Logo Polskiego Radia
POSŁUCHAJ
polskieradio.pl
Agnieszka Jaremczak 06.04.2015

Prezydent na Ukrainie. Symboliczna wizyta

Kijów i Bykownia – to dwa niezwykle ważne miasta na trasie podróży prezydenta. Bronisław Komorowski będzie pierwszym polskim prezydentem, który wystąpi przed Radą Najwyższą. Dwudniowa wizyta rozpocznie się dziś po południu.
Uroczystości otwarcia cmentarza wojennego w Kijowie-BykowniUroczystości otwarcia cmentarza wojennego w Kijowie-BykowniPAP/Paweł Supernak

Posterunkowy Mikołaj Cholewa po ewakuacji na Wschód w roku 1939 został schwytany w Horochowie, na Wołyniu. Trafił do Kowlu a następnie do Kijowa, gdzie wiosną 1940 roku został zamordowany. Przez całe dziesięciolecia jego najbliżsi nie wiedzieli, co się z nim dzieje. Podobnie zresztą jak rodziny innych ofiar zbrodni katyńskiej.

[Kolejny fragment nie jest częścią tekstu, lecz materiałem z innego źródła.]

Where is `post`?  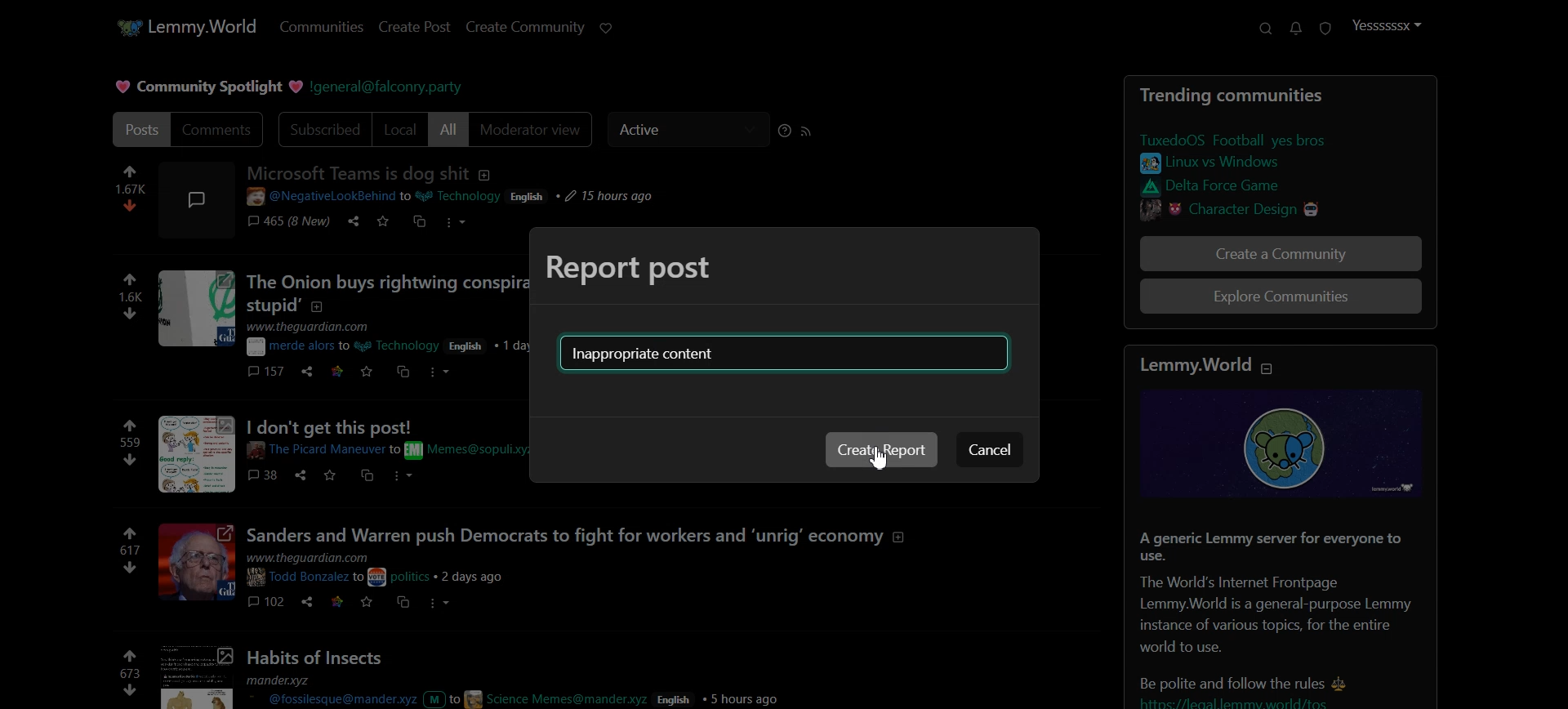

Prawda wyjdzie na jaw wiele lat później. W trakcie prac ekshumacyjnych w Bykowni udało się odnaleźć identyfikator z numerem służbowym policjanta. Początkowo nie wiadomo było do kogo należał. Jedyne co udało się ustalić, to fakt iż właściciel odnalezionego identyfikatora służył w województwie krakowskim. Dopiero po uroczystym otwarciu cmentarza w 2012 roku do Rady Ochrony Pamięci Walk i Męczeństwa zgłosiła się rodzina posterunkowego Mikołaja Cholewy. Wszelkie wątpliwości rozwiała fotografia, na której dokładnie widać numer służbowy policjanta – identyczny z tym który znajduje się na identyfikatorze. Rodzina była tak wstrząśnięta tym odkryciem, że odmówiła wszelkich komentarzy.

Zbrodnia katyńska w serwisie RADIA WOLNOŚCI>>>

Posterunkowy Cholewa jest jednym z dwóch tysięcy Polaków zamordowanych przez NKWD w Kijowie. Większość z nich nie została zidentyfikowana. W Bykowni, w przeciwieństwie do innych miejsc kaźni Polaków na terenie byłego ZSRR, znaleziono bardzo mało przedmiotów należących do zamordowanych. Wynika to z dwóch powodów: po pierwsze Polacy byli poddawani rewizjom, podczas których zabierano im wszelkie przedmioty osobiste. Zaś po drugie, zbiorowe mogiły były dwukrotnie przekopane przez funkcjonariuszy NKWD, którzy zabrali większość przedmiotów świadczących o tym, kto tu spoczywa.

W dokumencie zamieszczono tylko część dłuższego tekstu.